I had the pleasure of moderating a panel at the annual Advertising Week conferenceof six "masters of monetization," as Ad Week called them.
The group spanned the digital spectrum, from social and mobile to local: Tom Arrix runs sales at Facebook, Mike Gamson, LinkedIn's VP of Global Sales, Lee Brown, SVP of Sales from Groupon, Maria Mandel, VP Marketing and Media Innovation at AT+T Ad Works, Andy Wiedlin, BuzzFeed's chief Revenue Officer and Taylor Gray, who until a few weeks ago was VP of Marketing and Social Media Strategy at Huffington Post Media Group.
Despite volatile financial markets and the slowdown in overall advertising growth, the mood on the panel could not have been more bullish. The economic downturn actually seems to be helping these companies.

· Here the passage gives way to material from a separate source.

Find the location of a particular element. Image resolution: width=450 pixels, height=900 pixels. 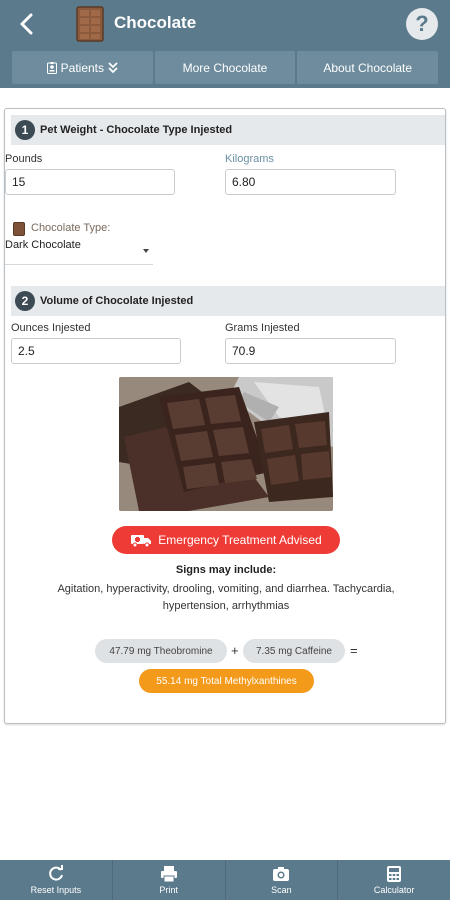

chocolate-type-label: Chocolate Type: is located at coordinates (71, 228).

AT+T's Mandel said that clients are more desperate than ever for targeted messaging and quantifiable results. BuzzFeed's Wiedlen noted that the recession has forced brands to question the status quo and hunt for real value. He cited the example of mobile carriers like Verizon spending hundreds of millions of dollars on newspaper campaigns until the financial pinch pushed them to get more bang for their buck.

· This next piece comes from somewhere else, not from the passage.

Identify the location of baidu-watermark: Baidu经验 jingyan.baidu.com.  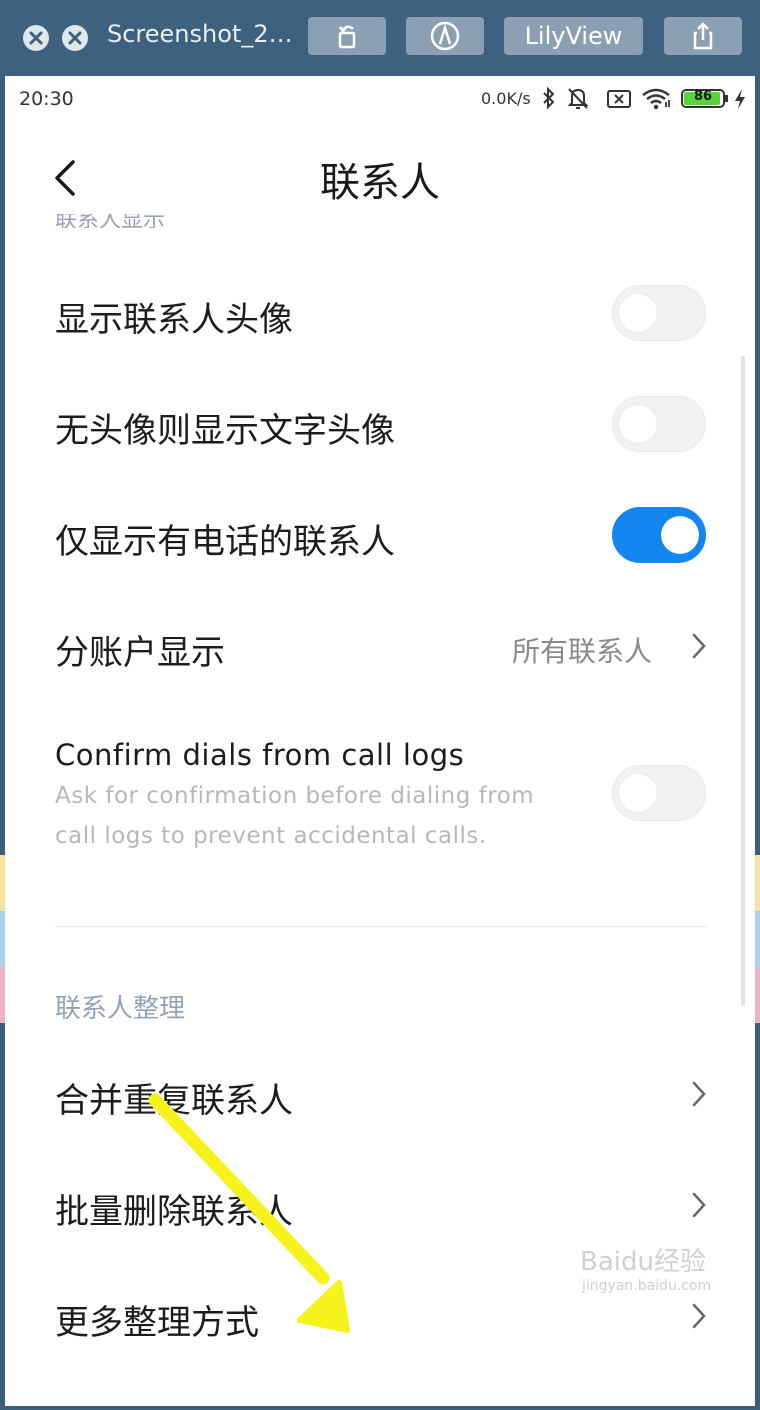
(646, 1268).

The biggest challenge these companies face, it seems, is educating marketers about how to leverage new technology. Facebook's Arrix spoke extensively about the importance of convincing brands that they're not just selling display ads, they're selling a whole new way of marketing, which is "people-centric". There was no debate about the fact that consumers have more power than ever—for sending branded content viral with the likes of BuzzFeed or simply following a brand on Facebook or a company on LinkedIn. And when consumers become brand evangelists or simply opt to receiving information, the potential is massive.

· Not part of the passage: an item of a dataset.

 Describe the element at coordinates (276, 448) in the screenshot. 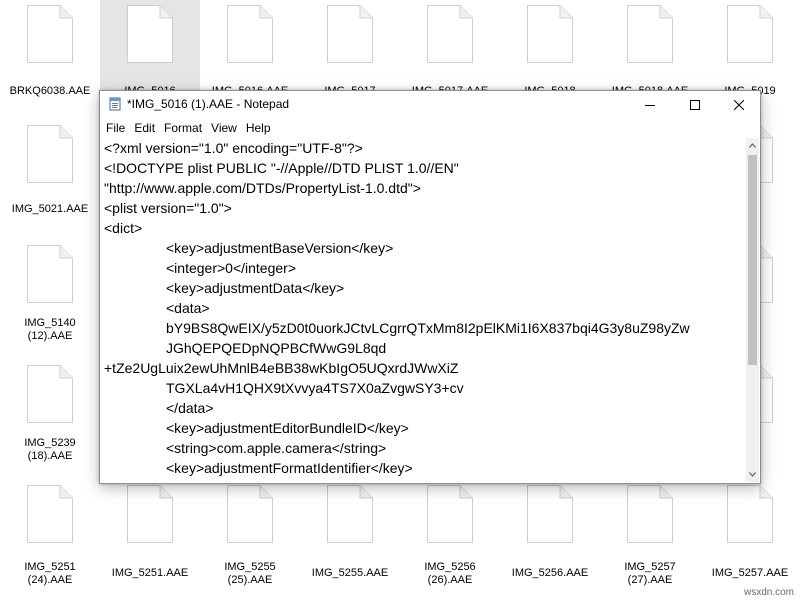

I see `line-text: <string>com.apple.camera</string>` at that location.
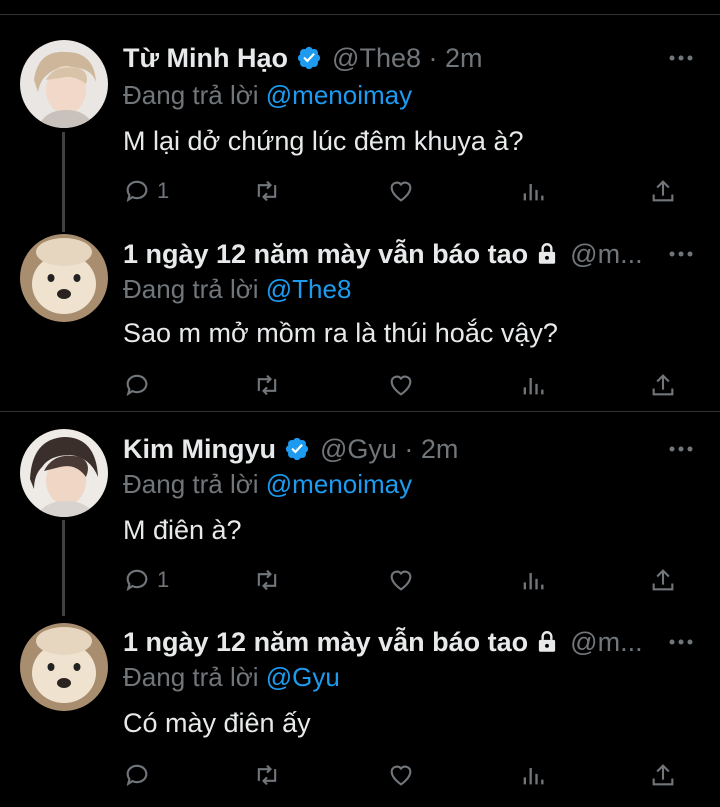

The impressions that companies like Huffington Post or BuzzFeed deliver doesn't necessarily fit into the "units" that marketers are accustomed to buying, so here comes another challenge, tweaking the new digital model so it fits within the old agency systems. A brand like Budweiser may set out to market to 25 to 36 year old men, but as BuzzFeed's Wiedlen pointed out, what they rally want is to target big beer drinkers, a category they'll find quite easily on Facebook. No doubt, as the ads change so does the lexicon — what it means to "target" is quite different than it was in the pre Facebook era.
Where do ad agencies fit in? They hardly were mentioned in the first half-hour of conversation, but the moment I questioned their relevance (now that brands can work directly with Facebook, LinkedIn, or Groupon) the panelists insisted agencies still play a key role. "We love agencies!" Groupon's Brown rushed to say. Why? In part because agencies act as consultants,helping brands move into these areas, and help them figure out their messaging or content. Facebook's Arrix mentioned repeatedly how he meets directly with major marketers-- but neither he nor any of the other panelists wanted to jeopardize their relationship with the folks that control ad budgets and packed the audience.
So what was the message to agencies and brands? Experiment and try new things. LinkedIn's Gamson talked about the returns that comes from trying new things — test, tweak and iterate. And move fast. Arrix and others talked about the pressure they're under to maintain a certain pace of innovation. And brands that don't try these new models may start to look old hat to consumers.